__RECORDED INFORMATION__:
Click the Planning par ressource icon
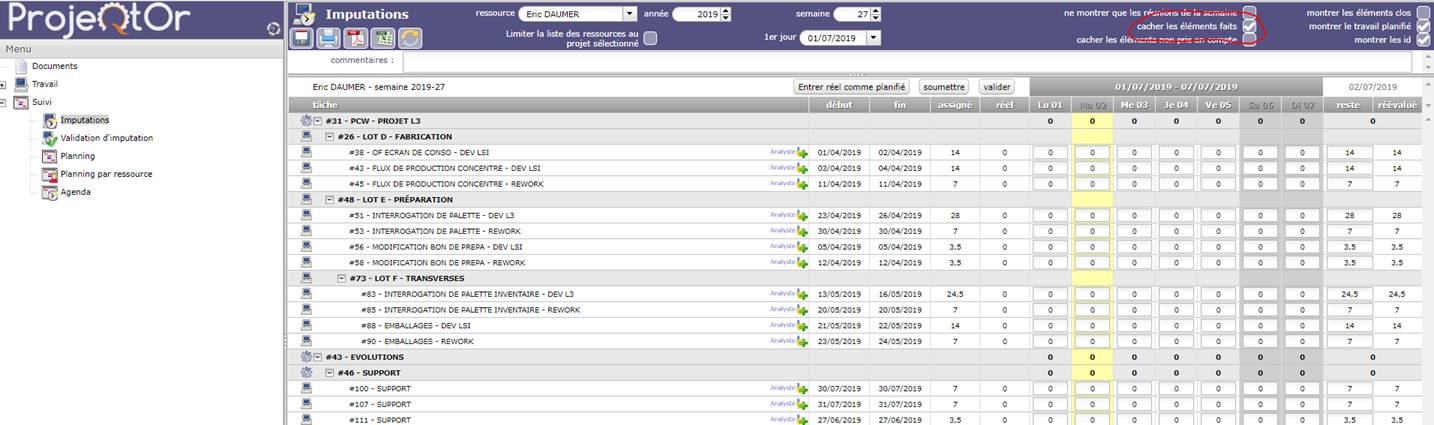This screenshot has height=425, width=1434. tap(50, 174)
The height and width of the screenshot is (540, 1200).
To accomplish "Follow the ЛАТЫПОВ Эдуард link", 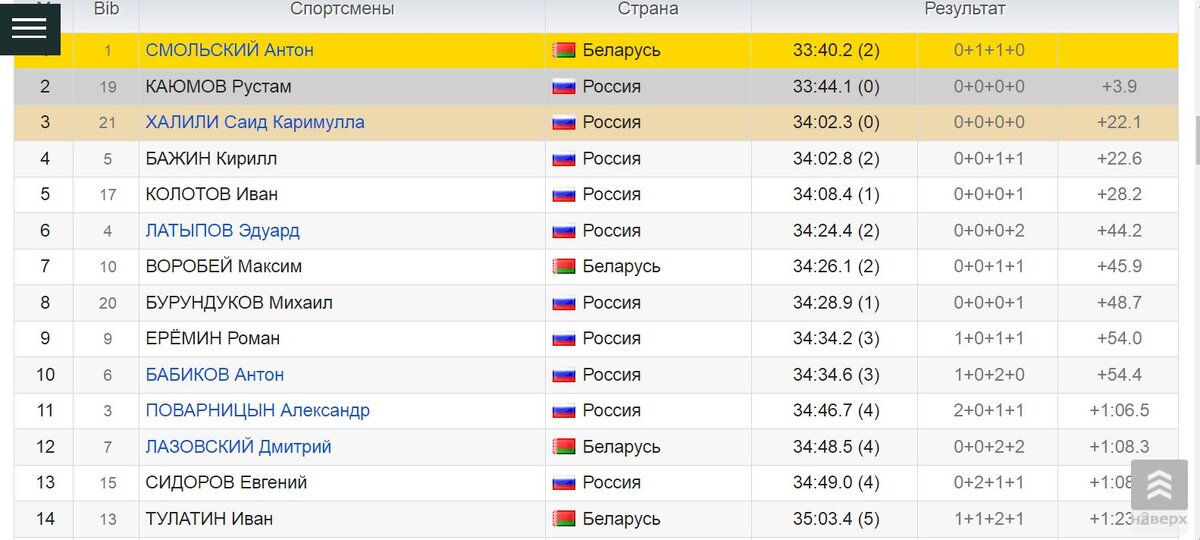I will [x=222, y=230].
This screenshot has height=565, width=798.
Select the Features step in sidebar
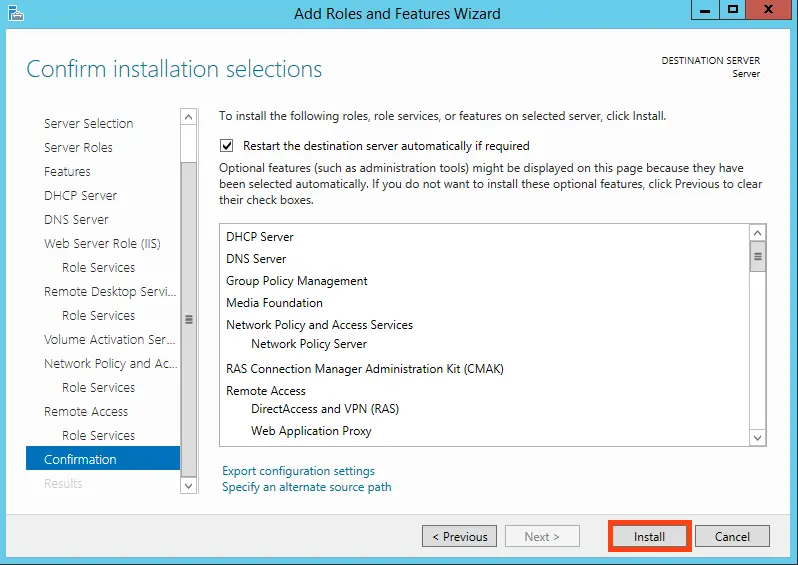point(67,171)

__TASK GOAL__: Starting with the line that contains "This screenshot has height=565, width=798." and going on through the end of the listing, give those lines as a JSON list of strings, one string per line, with blank lines omitted. Leave the pictures out of the answer.

__WORKED SOLUTION__:
[
  "This screenshot has height=565, width=798.",
  "Select the Features step in sidebar",
  "point(67,171)"
]